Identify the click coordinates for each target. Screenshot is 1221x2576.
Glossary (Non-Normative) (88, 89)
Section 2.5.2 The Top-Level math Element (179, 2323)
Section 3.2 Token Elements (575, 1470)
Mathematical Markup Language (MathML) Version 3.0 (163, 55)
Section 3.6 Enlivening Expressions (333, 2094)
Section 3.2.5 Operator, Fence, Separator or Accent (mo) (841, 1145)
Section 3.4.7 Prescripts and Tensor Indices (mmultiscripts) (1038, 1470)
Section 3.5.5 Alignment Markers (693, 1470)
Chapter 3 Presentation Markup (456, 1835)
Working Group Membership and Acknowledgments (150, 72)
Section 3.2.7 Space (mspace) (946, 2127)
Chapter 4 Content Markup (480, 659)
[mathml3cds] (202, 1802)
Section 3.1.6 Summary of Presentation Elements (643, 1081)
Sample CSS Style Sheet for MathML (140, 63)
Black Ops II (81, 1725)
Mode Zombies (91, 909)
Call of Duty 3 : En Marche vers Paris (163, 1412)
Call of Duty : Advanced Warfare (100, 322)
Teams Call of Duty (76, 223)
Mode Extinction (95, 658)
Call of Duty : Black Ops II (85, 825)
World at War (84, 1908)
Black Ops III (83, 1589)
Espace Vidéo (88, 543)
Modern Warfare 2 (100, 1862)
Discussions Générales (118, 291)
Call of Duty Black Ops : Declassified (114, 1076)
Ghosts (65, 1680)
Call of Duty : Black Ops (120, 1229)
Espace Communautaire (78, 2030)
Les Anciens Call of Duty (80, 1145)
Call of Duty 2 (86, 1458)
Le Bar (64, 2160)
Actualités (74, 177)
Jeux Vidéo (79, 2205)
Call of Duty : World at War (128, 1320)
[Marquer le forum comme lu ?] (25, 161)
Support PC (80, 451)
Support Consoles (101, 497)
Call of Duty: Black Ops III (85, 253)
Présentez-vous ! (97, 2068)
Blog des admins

* _Task brief_
Give an exact transcription of all the material.

* _Completed task_
Identify the click coordinates for each target. Screenshot is 1221x2576.
Glossary (Non-Normative) (88, 89)
Section 2.5.2 The Top-Level math Element (179, 2323)
Section 3.2 Token Elements (575, 1470)
Mathematical Markup Language (MathML) Version 3.0 (163, 55)
Section 3.6 Enlivening Expressions (333, 2094)
Section 3.2.5 Operator, Fence, Separator or Accent (mo) (841, 1145)
Section 3.4.7 Prescripts and Tensor Indices (mmultiscripts) (1038, 1470)
Section 3.5.5 Alignment Markers (693, 1470)
Chapter 3 Presentation Markup (456, 1835)
Working Group Membership and Acknowledgments (150, 72)
Section 3.2.7 Space (mspace) (946, 2127)
Chapter 4 Content Markup (480, 659)
[mathml3cds] (202, 1802)
Section 3.1.6 Summary of Presentation Elements (643, 1081)
Sample CSS Style Sheet for MathML (140, 63)
Black Ops II (81, 1725)
Mode Zombies (91, 909)
Call of Duty 3 : En Marche vers Paris (163, 1412)
Call of Duty : Advanced Warfare (100, 322)
Teams Call of Duty (76, 223)
Mode Extinction (95, 658)
Call of Duty : Black Ops II (85, 825)
World at War (84, 1908)
Black Ops III (83, 1589)
Espace Vidéo (88, 543)
Modern Warfare 2 (100, 1862)
Discussions Générales (118, 291)
Call of Duty Black Ops : Declassified (114, 1076)
Ghosts (65, 1680)
Call of Duty : Black Ops (120, 1229)
Espace Communautaire (78, 2030)
Les Anciens Call of Duty (80, 1145)
Call of Duty 2 (86, 1458)
Le Bar (64, 2160)
Actualités (74, 177)
Jeux Vidéo (79, 2205)
Call of Duty : World at War (128, 1320)
[Marquer le forum comme lu ?] (25, 161)
Support PC (80, 451)
Support Consoles (101, 497)
Call of Duty: Black Ops III (85, 253)
Présentez-vous ! (97, 2068)
Blog des admins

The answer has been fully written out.